The Seventh-day Adventist Church is a major Christian denomination with a small presence in Turks and Caicos Islands with a reported 3,864 members as of June 30, 2020.

History

The first Sabbath keepers were discovered in the Turks and Caicos Islands on Grand Turk Island in 1906 by a Jamaican colporteur as he sold books.

The Review and Herald of November 16, 1905 noted that “A woman on one of the Turks Islands at the turn of the twentieth century had come to recognize the seventh-day Sabbath through reading her Bible.”

Since 1906 the work in the islands has had its ups and down, however it was not until 1945 that the territory saw the establishment of a permanent presence of the denomination.

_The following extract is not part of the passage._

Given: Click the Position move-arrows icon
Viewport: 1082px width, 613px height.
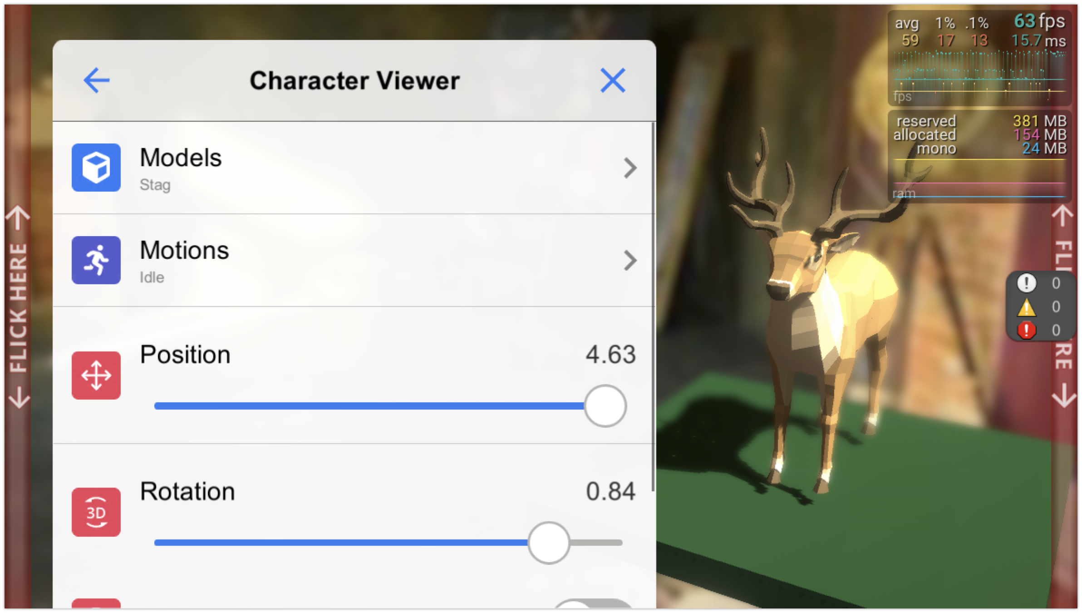Looking at the screenshot, I should point(96,375).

In 1945 Clyde Nebblett a colporteur migrated to Grand Turk with his wife and began a small group that met in their home. Later that year the island of Grand Turk was devastated by the 1945 Homestead hurricane. This forced the Nedletts to move to Providenciales in the community of Blue Hills where 26 individuals were baptized through their efforts. In December of the same year the Turks and Caicos Islands along with Mayaguana of the Bahamas were organized into the Salt Cays Mission.

In 1947 the believers on Grand Turk were organized into a church after an evangelistic campaign and Pastor Gordon Prenier purchased a warehouse and transformed it into the first Adventist Church building in the Turks and Caicos. Between 1950 and 1988 the territory fluctuated between mission and district categorization. “In January 1988 it reverted to mission status under the direction of West Indies Union.”  
	
When the mission was organized, it became a part of the West Indies Union Conference. West Indies Union comprised the conferences in Jamaica, the Bahamas, the Turks and Caicos Islands Mission, and the Cayman Islands Conference. 
 
In November 2010 at Northern Caribbean University in Mandeville, Jamaica, West Indies Union was dissolved and gave birth to the Atlantic Caribbean Union Mission and the Jamaica Union Conference. “The new configuration will see the formation of the Atlantic Caribbean Union Mission, comprising four Fields: the Bahamas Conference (now South Bahamas Conference), the North Bahamas Conference, the Cayman Islands Conference, and the Turks and Caicos Islands Mission, with approximately 25,000 members.”

Seventh-day Adventism has moved in sync with the population growth of the Turks and Caicos Islands, hence Providenciales, the economic hub of the country has become the island that has seen the most growth over the years.

Social Works

In 1971 the Turks and Caicos Islands Mission opened a high school on the Island of South Caicos. The name of the school was Pearson High. It was named after Robert H. Pearson who conducted a tent evangelistic campaign for a month in Grand Turk and was instrumental in the organization of the mission in 1945. “Unfortunately, this school ran into financial difficulties and had to be closed in 1979.”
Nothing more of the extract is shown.